Muhammad: A Biography of the Prophet is a biography of Muhammad by the British religion writer and lecturer Karen Armstrong, published by Gollancz in 1991.

==Overview==
The book gives a comparison between the three major monotheistic religions of Islam, Christianity and Judaism. It also derives relevant examples from Buddhism and Hinduism. It not only speaks about the life of Muhammad but also discusses the relationships and conflicts between the Western and Islamic worlds. The book also discusses the effect that Western attitudes have had on the Muslim psyche and attempts to explain the diverse attitudes of many modern Muslims towards the Western world today.

After 9/11 Armstrong revisited the subject and wrote Muhammad: A Prophet for Our Time for the Atlas Books "Eminent Lives" series, published by HarperCollins in 2006 (249 pages).

==Editions==
- First, 1991. Victor Gollancz Ltd
- First U.S. edition, 1992. HarperSanFrancisco (HarperCollins). ISBN 0-06-250014-7 (290 pages)
- Paperback (revised), 1993. HarperCollins.
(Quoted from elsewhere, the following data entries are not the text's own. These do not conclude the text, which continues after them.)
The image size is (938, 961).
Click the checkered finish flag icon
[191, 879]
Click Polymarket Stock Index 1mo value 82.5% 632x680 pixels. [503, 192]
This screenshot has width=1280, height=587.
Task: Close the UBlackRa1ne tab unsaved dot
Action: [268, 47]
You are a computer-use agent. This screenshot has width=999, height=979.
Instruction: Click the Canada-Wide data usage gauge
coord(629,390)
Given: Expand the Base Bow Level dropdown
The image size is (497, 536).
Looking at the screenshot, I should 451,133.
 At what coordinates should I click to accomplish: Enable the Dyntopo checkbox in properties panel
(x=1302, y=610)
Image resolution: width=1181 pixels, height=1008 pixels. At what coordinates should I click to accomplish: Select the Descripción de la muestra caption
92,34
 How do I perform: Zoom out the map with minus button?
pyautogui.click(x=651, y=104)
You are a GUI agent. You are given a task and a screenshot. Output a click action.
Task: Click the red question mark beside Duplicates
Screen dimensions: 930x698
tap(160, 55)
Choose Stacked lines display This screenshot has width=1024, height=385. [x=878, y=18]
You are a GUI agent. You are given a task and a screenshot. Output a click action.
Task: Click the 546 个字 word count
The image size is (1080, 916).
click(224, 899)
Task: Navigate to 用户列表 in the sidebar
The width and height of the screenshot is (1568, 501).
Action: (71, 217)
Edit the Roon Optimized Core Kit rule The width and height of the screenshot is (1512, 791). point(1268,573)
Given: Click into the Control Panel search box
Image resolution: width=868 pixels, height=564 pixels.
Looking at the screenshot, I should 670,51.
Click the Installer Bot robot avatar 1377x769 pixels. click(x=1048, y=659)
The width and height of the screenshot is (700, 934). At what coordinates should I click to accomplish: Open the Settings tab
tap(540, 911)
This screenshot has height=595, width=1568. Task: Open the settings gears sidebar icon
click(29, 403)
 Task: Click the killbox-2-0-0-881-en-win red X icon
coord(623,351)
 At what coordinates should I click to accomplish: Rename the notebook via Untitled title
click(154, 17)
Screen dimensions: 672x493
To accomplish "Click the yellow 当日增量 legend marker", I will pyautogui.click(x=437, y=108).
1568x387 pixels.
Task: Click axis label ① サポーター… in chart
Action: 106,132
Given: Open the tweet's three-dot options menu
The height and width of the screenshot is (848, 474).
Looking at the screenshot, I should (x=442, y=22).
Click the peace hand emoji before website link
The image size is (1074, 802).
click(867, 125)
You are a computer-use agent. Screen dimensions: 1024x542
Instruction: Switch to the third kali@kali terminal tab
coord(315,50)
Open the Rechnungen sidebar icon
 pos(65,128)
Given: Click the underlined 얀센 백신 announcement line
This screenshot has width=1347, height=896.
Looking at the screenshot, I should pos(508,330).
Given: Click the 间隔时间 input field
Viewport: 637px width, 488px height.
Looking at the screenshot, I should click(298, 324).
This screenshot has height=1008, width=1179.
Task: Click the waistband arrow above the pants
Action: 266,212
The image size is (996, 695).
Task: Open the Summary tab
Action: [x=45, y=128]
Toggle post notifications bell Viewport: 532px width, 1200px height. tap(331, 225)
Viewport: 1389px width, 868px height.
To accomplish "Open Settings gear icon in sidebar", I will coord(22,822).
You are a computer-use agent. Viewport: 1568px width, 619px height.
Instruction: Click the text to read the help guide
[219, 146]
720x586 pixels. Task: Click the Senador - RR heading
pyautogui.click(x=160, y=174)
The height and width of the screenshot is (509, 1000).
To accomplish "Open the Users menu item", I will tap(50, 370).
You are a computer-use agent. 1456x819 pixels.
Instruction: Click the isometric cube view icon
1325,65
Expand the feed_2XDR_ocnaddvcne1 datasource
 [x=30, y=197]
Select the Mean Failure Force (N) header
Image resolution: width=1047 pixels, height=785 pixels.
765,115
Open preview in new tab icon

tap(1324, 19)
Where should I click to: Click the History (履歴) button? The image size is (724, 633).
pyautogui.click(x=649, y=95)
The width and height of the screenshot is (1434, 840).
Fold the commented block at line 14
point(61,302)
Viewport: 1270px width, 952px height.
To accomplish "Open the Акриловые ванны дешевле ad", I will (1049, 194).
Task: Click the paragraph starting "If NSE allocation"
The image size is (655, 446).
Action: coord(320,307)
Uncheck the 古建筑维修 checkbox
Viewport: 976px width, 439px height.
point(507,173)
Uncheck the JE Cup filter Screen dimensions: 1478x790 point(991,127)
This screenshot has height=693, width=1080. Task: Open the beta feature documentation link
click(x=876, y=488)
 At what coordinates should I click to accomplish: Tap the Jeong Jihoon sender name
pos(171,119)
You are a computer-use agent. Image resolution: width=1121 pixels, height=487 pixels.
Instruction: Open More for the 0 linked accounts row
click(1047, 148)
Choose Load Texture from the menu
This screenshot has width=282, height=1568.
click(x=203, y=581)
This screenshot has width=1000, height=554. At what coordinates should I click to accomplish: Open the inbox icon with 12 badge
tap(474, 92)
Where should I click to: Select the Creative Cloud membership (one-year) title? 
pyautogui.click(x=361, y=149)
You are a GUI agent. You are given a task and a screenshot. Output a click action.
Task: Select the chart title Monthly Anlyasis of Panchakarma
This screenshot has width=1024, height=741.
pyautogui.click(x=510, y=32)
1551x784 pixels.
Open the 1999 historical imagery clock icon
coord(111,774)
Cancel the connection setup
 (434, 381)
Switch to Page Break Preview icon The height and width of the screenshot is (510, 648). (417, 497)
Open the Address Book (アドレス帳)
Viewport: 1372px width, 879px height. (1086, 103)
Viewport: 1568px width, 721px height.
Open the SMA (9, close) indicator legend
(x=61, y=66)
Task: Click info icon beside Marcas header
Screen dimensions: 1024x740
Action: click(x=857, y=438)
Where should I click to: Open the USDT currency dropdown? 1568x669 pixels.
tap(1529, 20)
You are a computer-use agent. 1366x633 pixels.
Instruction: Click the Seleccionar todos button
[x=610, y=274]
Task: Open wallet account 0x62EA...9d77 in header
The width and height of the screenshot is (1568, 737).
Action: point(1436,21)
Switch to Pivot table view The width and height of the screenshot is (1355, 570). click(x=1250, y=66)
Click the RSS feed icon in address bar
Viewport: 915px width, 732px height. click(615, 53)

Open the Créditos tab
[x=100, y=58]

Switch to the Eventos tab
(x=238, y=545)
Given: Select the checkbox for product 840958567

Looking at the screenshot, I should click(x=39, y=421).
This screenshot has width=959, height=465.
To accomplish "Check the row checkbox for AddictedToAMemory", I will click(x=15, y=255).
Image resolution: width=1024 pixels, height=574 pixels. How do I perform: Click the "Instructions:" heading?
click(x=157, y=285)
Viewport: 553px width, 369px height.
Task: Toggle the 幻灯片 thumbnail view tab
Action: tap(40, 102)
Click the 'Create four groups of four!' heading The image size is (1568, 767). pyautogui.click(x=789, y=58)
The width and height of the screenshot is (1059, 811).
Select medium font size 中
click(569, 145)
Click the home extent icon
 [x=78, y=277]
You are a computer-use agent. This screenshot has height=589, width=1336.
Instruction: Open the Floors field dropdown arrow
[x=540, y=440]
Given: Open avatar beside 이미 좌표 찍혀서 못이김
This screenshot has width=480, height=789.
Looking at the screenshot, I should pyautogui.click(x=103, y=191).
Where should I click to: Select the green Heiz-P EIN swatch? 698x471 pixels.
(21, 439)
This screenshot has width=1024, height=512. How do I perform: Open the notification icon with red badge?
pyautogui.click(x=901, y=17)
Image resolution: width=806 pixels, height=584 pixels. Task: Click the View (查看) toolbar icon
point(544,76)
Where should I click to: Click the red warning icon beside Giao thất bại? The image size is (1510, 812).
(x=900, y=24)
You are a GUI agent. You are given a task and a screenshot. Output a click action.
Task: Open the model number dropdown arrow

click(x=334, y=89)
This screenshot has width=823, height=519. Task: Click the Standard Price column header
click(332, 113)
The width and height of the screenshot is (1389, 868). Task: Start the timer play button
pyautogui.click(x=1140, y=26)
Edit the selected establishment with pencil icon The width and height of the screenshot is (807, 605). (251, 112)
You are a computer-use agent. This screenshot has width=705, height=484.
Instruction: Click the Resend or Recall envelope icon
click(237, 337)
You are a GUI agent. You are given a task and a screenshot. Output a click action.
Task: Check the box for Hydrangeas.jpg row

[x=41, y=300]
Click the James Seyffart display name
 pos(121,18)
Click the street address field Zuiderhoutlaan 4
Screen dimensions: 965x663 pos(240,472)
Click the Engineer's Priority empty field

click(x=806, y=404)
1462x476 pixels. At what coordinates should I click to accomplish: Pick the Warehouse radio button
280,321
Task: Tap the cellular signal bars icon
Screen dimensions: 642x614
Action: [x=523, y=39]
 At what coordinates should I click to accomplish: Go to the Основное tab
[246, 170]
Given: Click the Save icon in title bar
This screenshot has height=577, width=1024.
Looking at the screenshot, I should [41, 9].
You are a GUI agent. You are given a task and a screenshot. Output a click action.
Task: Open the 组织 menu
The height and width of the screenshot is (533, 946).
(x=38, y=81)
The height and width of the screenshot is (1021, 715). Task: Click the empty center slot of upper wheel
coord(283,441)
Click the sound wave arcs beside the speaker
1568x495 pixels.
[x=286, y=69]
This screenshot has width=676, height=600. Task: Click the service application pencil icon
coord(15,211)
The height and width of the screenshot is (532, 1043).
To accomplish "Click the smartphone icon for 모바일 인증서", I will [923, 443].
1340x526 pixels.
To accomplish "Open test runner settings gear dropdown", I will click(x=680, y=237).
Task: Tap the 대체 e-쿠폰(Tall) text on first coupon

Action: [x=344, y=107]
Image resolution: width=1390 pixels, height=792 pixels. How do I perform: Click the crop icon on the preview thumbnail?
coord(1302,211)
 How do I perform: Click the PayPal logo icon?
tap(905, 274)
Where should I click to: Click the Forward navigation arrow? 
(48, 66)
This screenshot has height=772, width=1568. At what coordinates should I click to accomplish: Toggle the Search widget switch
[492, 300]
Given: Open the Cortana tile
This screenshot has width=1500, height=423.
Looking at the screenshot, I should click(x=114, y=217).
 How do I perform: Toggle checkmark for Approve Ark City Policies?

ISBN 0-06-250886-5 (288 pages)
Orion Publishing Group acquired the Gollancz name in its 1998 acquisition of Cassell & Co, which had owned Gollancz since 1992. Orion made Gollancz a fantasy and science fiction imprint.
- Paperback, 2001. Orion Publishing Group ISBN 1-84212-608-3 (288 pages)
  - In Canada, published under the Orion imprint Phoenix Books.
  - In UK, published under the Orion imprint Weidenfeld & Nicolson.